Jay Dobyns is the author of one of my favorite cop books: “No Angel: My Harrowing Undercover Journey to the Inner Circle of the Hells Angels.” He didn’t just write the book, he lived the story.
Jay was the primary undercover agent for the ATF during Operation Black Bisquit. Many of us remember the 2002 shotout between the Hells Angels and Mongols OMG clubs in Laughlin, Nevada. Such a brazen gun fight, in the middle of a crowded casino, caught the attention of federal law enforcement and they launched a nearly two-year operation, with Dobyns posing as a gun-runner for a puppet club. To get in good with the HA leadership, he faked the killing of a Mongol’s member, and he earned his patch.
The story is nuts, so if you haven’t already, you just need to read the book.
Jay Dobyns is a cop’s cop. Long before patching in to the Hell’s Angels, Jay was shot and taken hostage 4 days into his career at the ATF. 18 months later, he was shot again and nearly died. He completed over 500 undercover operations in his 20 year career. He’s received the US Attorney General’s Medal of Valor, 12 ATF Special Act Awards, 2 ATF Gold Stars, the ATF Distinguished Service Medal, the International Narcotics Officers Association Medal of Valor, the National Association of Police Officers “Top Cop” Award and several others. And he’s a New York Times best-selling author. He’s been featured on TV shows like Gangland, Outlaw Chronicles, America’s Most Wanted and many others. He’s regularly seen on CNN, Fox News, and has features in national publications.

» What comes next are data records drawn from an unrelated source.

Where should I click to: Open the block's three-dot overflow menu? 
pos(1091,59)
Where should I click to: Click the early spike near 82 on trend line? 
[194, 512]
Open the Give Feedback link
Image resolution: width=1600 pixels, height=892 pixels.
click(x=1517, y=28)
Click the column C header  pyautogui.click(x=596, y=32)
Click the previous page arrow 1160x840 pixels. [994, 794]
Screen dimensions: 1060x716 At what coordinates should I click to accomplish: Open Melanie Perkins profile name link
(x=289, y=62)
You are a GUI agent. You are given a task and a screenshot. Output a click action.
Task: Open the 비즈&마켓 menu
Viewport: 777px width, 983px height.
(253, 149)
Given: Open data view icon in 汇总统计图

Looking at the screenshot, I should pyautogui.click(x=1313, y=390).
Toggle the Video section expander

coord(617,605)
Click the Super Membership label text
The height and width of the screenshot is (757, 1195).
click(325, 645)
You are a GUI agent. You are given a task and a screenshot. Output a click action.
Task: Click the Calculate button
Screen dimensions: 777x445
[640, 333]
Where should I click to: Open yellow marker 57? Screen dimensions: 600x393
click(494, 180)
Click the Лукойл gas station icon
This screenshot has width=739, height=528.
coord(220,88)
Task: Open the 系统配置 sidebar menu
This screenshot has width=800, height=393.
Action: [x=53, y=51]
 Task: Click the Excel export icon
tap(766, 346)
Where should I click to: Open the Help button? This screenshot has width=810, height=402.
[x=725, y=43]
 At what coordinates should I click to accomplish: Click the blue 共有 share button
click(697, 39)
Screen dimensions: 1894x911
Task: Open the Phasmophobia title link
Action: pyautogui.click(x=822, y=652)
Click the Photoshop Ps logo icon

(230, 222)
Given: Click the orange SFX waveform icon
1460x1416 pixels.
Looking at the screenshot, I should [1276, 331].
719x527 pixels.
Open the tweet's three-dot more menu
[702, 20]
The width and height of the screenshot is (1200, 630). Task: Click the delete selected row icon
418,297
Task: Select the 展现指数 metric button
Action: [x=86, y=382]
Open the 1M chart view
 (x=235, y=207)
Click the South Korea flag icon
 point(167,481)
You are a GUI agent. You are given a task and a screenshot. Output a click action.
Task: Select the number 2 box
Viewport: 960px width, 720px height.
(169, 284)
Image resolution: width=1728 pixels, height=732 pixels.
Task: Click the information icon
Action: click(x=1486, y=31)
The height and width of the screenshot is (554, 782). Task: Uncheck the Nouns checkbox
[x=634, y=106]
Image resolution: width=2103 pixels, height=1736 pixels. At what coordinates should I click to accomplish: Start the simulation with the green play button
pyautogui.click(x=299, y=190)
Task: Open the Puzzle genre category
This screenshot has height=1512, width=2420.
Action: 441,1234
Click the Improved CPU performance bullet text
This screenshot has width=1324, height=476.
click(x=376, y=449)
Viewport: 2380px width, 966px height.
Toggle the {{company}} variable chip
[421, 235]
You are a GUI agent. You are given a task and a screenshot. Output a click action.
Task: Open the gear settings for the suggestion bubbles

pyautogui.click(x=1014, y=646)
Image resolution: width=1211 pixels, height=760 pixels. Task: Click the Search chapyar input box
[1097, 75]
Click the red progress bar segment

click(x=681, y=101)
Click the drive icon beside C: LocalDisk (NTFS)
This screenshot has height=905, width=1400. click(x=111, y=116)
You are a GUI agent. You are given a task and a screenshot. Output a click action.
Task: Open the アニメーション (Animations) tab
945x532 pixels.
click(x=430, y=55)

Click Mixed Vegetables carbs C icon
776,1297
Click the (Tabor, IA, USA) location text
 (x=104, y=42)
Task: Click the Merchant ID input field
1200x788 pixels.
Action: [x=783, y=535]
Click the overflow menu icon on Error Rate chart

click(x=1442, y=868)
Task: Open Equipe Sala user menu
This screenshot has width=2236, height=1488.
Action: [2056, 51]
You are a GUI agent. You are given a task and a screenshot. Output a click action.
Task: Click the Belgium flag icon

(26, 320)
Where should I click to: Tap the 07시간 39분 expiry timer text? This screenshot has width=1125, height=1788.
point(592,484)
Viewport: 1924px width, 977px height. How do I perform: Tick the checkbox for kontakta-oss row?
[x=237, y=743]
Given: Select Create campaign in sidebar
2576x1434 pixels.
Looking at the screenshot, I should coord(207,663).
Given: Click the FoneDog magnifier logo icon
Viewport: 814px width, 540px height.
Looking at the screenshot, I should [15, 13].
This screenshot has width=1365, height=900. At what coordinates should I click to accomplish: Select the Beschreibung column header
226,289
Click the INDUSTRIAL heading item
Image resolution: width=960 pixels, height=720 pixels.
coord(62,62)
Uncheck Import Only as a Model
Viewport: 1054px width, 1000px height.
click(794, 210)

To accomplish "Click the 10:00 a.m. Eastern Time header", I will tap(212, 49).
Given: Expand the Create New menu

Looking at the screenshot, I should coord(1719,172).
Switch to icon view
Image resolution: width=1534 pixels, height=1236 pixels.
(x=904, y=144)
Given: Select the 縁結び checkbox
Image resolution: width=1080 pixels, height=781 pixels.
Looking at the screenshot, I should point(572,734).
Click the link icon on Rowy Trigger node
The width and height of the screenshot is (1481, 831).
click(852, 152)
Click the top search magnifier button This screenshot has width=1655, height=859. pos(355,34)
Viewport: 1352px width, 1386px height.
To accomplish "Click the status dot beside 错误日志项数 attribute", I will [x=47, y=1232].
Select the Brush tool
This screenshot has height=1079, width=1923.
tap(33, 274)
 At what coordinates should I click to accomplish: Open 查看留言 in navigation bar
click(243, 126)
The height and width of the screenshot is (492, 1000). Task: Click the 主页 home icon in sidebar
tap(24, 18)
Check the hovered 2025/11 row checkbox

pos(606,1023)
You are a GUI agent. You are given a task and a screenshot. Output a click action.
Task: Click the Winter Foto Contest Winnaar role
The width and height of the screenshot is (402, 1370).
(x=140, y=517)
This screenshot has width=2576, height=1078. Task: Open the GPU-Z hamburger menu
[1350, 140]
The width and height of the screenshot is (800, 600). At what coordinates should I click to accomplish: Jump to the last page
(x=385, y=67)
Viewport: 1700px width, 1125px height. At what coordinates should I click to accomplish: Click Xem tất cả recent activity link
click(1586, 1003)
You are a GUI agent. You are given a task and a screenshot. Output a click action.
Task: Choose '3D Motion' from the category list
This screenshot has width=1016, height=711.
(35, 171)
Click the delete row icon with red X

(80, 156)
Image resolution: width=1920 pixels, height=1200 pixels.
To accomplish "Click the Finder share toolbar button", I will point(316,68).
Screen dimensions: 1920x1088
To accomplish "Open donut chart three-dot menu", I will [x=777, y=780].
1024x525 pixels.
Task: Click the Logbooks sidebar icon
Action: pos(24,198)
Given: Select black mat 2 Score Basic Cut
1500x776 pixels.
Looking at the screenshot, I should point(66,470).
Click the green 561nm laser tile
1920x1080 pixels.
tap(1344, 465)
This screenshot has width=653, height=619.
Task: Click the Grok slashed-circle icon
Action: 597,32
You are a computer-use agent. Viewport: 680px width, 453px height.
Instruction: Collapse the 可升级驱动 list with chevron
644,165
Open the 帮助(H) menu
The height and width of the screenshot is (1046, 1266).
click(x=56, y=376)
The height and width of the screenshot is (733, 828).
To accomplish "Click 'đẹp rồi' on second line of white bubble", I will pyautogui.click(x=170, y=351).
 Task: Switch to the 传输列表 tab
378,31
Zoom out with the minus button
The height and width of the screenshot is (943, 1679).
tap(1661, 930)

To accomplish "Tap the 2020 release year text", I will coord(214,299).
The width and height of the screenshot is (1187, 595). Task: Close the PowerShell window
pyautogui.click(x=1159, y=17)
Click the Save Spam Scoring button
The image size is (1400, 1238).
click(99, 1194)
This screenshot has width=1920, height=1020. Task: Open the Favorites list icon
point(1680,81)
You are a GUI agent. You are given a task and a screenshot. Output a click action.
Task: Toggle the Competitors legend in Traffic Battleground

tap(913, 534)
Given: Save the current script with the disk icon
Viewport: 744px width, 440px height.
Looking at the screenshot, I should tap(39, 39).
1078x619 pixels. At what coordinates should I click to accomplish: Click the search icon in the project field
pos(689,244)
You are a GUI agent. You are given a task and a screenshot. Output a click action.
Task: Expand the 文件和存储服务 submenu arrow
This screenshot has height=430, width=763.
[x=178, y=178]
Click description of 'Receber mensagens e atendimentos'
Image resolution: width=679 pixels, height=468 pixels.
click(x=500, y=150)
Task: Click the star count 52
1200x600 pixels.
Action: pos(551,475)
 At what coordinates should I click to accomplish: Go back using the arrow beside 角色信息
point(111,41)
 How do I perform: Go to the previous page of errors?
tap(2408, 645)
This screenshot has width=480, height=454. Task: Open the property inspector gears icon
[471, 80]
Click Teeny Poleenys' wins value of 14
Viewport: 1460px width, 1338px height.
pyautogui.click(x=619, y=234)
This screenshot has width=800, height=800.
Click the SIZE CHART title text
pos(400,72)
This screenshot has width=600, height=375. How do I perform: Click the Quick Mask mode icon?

After all he’d done for the ATF, you’d expect he’d be rewarded for his work.
Not so much.
Because of his involvement in taking down the HA leadership, he received death threats against him and his family, and promises that his wife would be gang-raped. That seemed almost normal compared to the night Jay was working and his house was firebombed and his wife and kids barely escaped with their lives.
And then things got really bizarre.
The ATF, the agency that Jay had literally bled for, turned their back and tried to frame him for the arson. Coupled with the ATF leadership’s refusal to give him a protection detail, they began making claims about at that weren’t true. Jay eventually proved that in federal court.
Jay’s supervisors during this time? The same guys that authorized and oversaw the disasterous Fast & Furious program that sent hundreds of guns into the hands of Mexican cartels – at least one of which was later used to kill an American law enforcement officer.
Jay’s new book, “Catching Hell” tells this insane story of the aftermath of his work undercover.
What’s striking about Jay is that after everything he’s gone through, he’s understandably angry, but he’s not bitter. He still loves police work and the work we do, and he’s got a great perspective on our place in the world.